A inflação está fora de controle?

Não é que esteja fora de controle. Quando se fala em controle, logo vem a questão fiscal. E, felizmente, temos o teto de gastos, que vem dando conta do recado. O Banco Central é independente e manobra a taxa de juros. O problema é que não temos controle sobre esses fatores de incerteza ligados à questão política e institucional.

Isso piora a inflação?

Tudo isso piora. Isso já vinha crescendo. A democracia brasileira vem passando por um novo teste de estresse institucional. Com isso, quem tem de tomar decisões econômicas fica sem referências básicas, que são instituições com estabilidade. Existe um problema adicional que é ter de cuidar dessa estabilidade. Essa é a maior preocupação.

Como sair disso? Subir taxas de juros resolve o problema da alta da inflação neste momento?

Atenua. O nosso problema passou a ser de outra ordem: estabilidade política e institucional. Isto é, a certeza de que as regras do jogo serão cumpridas. A instabilidade institucional leva a mais inflação e a menos crescimento.

Subir juros é uma parte do problema, então?

Subir juros é algo para combater o sintoma. Mas precisamos combater a doença.

A solução é uma questão institucional?

Os agentes políticos têm que ter bom senso, gerenciar a situação e resolver a questão das eleições. Quem ganhar, ganhou e quem perder, perdeu. O fundamental é ter garantias para as regras do jogo.

Hoje pesa mais na inflação a questão da crise institucional do que a alta dos preços de uma maneira geral?

Não. Os preços de uma maneira geral e a crise hídrica têm efeito. Se estivéssemos numa situação institucional tranquila, a expectativa seria de que a economia continuasse a sua retomada com a vacinação. A inflação recuaria pelo fato de os choques perderem força.

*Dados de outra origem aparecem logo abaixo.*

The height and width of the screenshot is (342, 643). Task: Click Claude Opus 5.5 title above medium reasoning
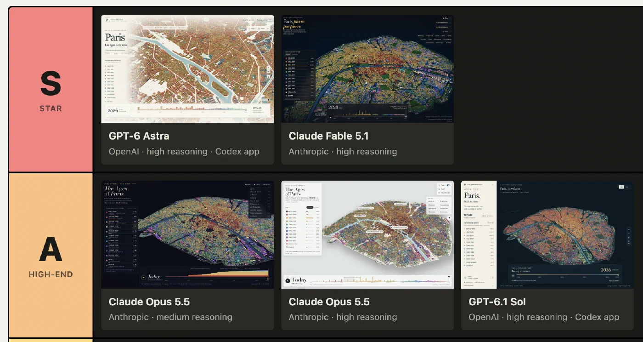coord(149,302)
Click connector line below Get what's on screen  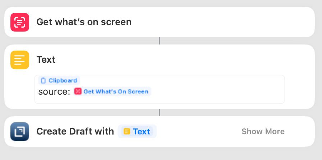(160, 41)
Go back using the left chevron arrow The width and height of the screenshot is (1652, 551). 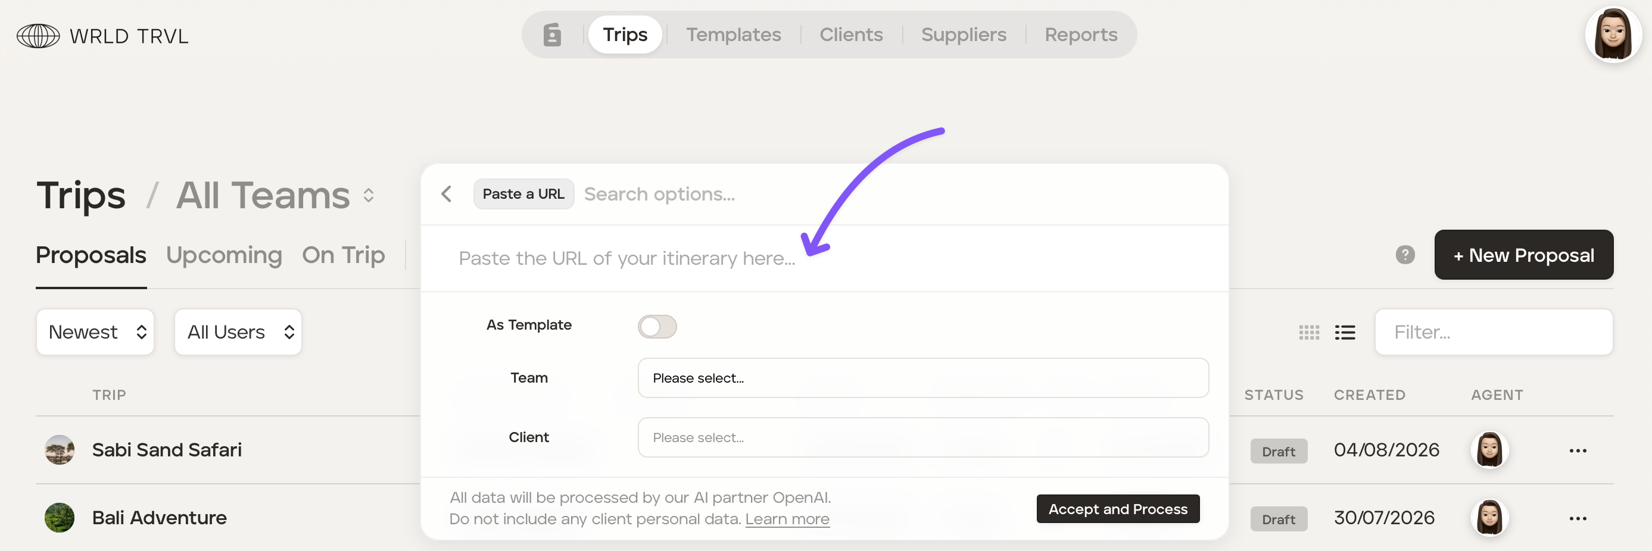click(447, 194)
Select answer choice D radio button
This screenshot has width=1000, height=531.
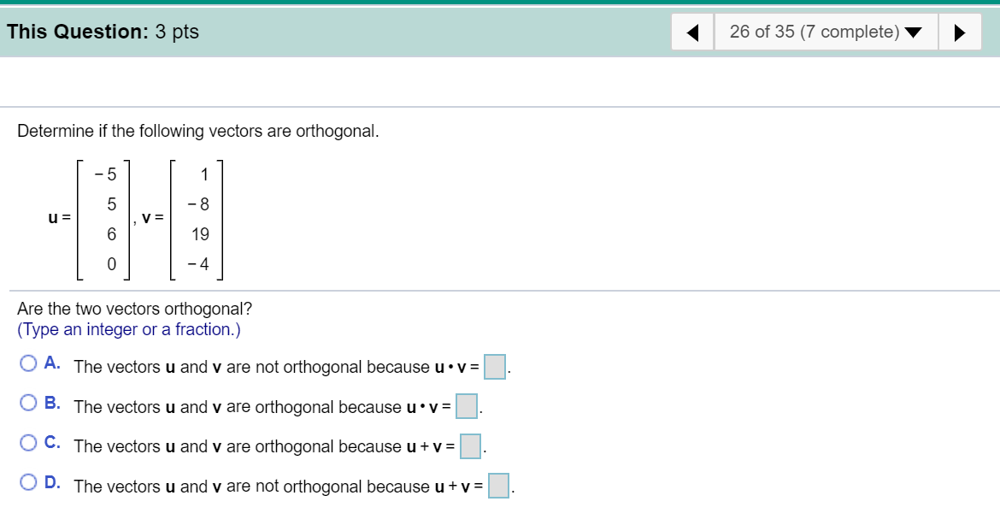pyautogui.click(x=27, y=481)

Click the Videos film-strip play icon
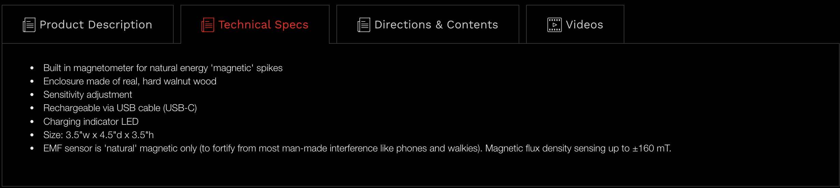(x=554, y=25)
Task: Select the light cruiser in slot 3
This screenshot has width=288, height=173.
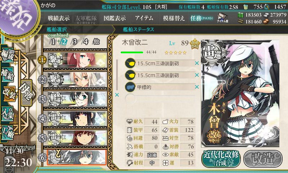Action: (75, 99)
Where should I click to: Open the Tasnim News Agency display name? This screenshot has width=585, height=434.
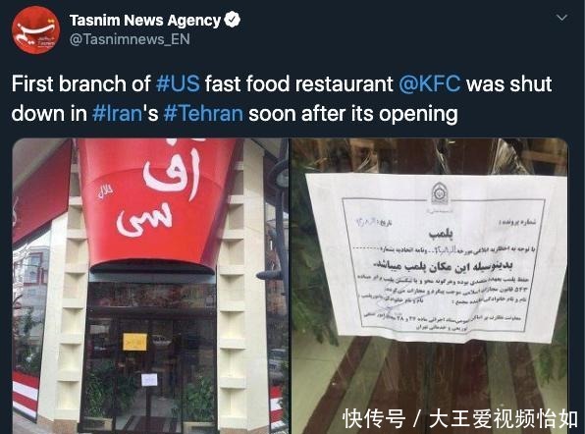click(145, 21)
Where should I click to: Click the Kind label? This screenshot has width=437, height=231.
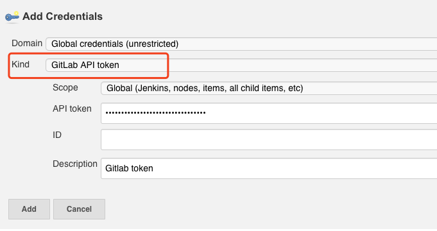(21, 64)
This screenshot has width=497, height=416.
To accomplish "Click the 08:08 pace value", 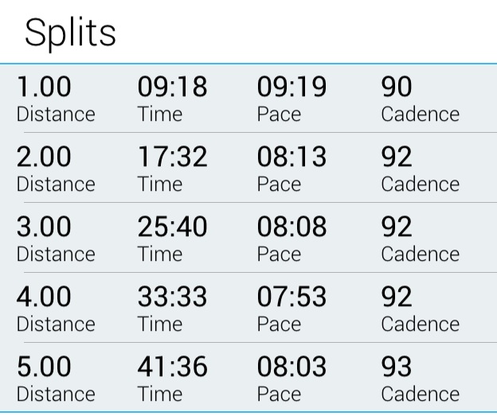I will [x=292, y=227].
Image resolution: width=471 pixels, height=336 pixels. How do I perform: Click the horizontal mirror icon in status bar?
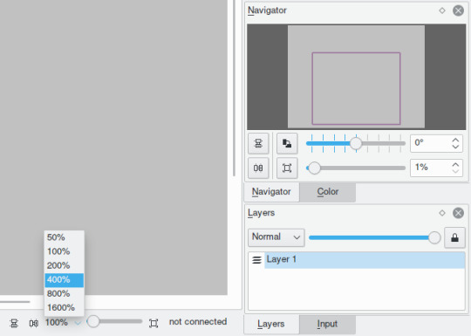34,324
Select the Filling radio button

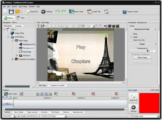pos(131,34)
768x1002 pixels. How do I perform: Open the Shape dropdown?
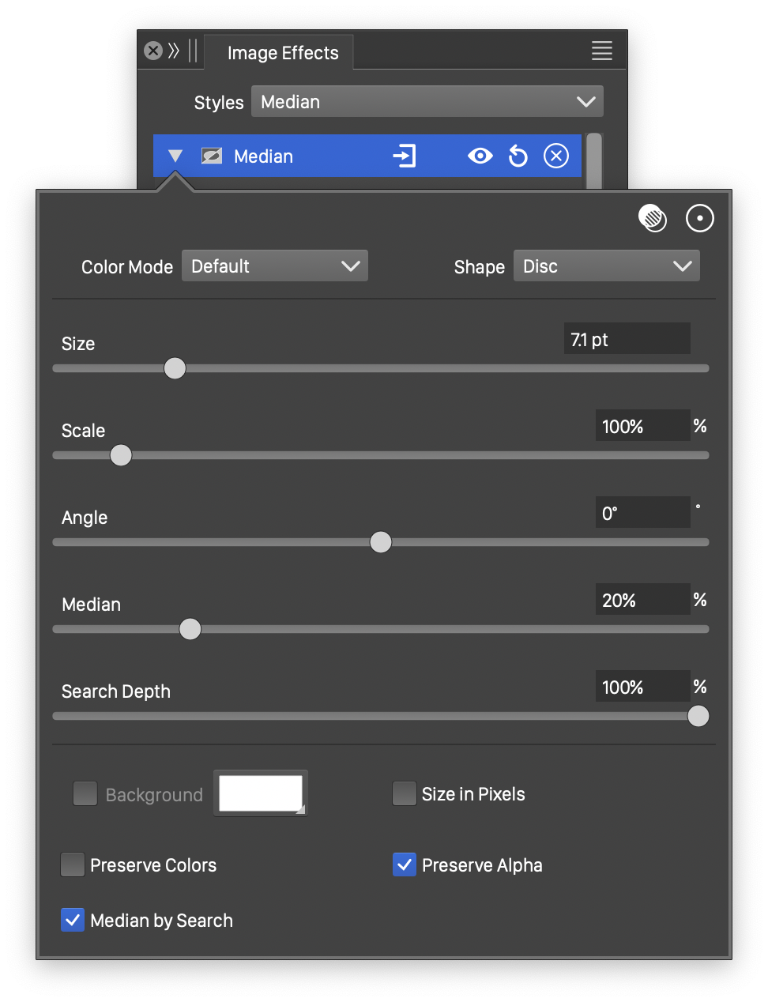(606, 266)
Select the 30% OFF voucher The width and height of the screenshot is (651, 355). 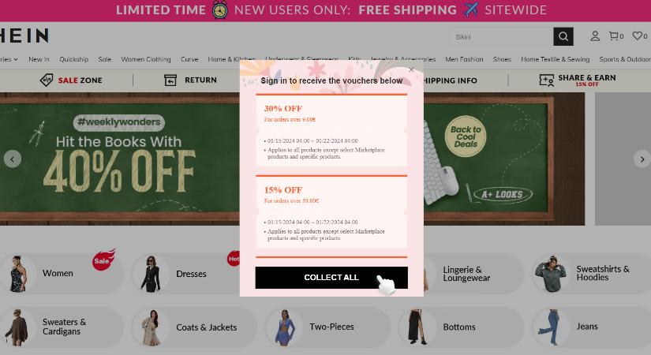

Ocorre que, com a instabilidade institucional, isso de certa forma, se contrapõe a essa expectativa favorável que ocorreria se tivéssemos em situação de normalidade. As previsões do Focus (Boletim), de crescimento de 5% para este ano e de 2% para 2022 e de inflação de 7,6% para este ano e 4% para 2022, já incorporavam risco político normal de um ano de eleição. Só que agora a coisa mudou de figura: piorou muito e, com isso, a economia vai para o brejo.

Em relação aos últimos anos, hoje o cenário para inflação é mais complicado?

Acho que vivemos um dos cenários mais complicados em termos de inflação. Em 2015, a inflação foi corretiva, por conta de aumento de tarifas. Mais recentemente, a inflação foi provocada pelos choques de commodities e consequência dos efeitos da pandemia no Brasil e no mundo. O padrão da inflação brasileira era muito parecido com o que se observava em outros países, com alta de alimentos e combustíveis. Só que agora, além desses problemas todos, estamos com esse problema institucional, que é fundamental resolvermos. Ainda restarão os problemas decorrentes da pandemia, da crise hídrica e do choque de preços de alimentos na inflação. Mas o que me preocupa particularmente é essa situação institucional pelo potencial que ela tem para agravar os problemas econômicos.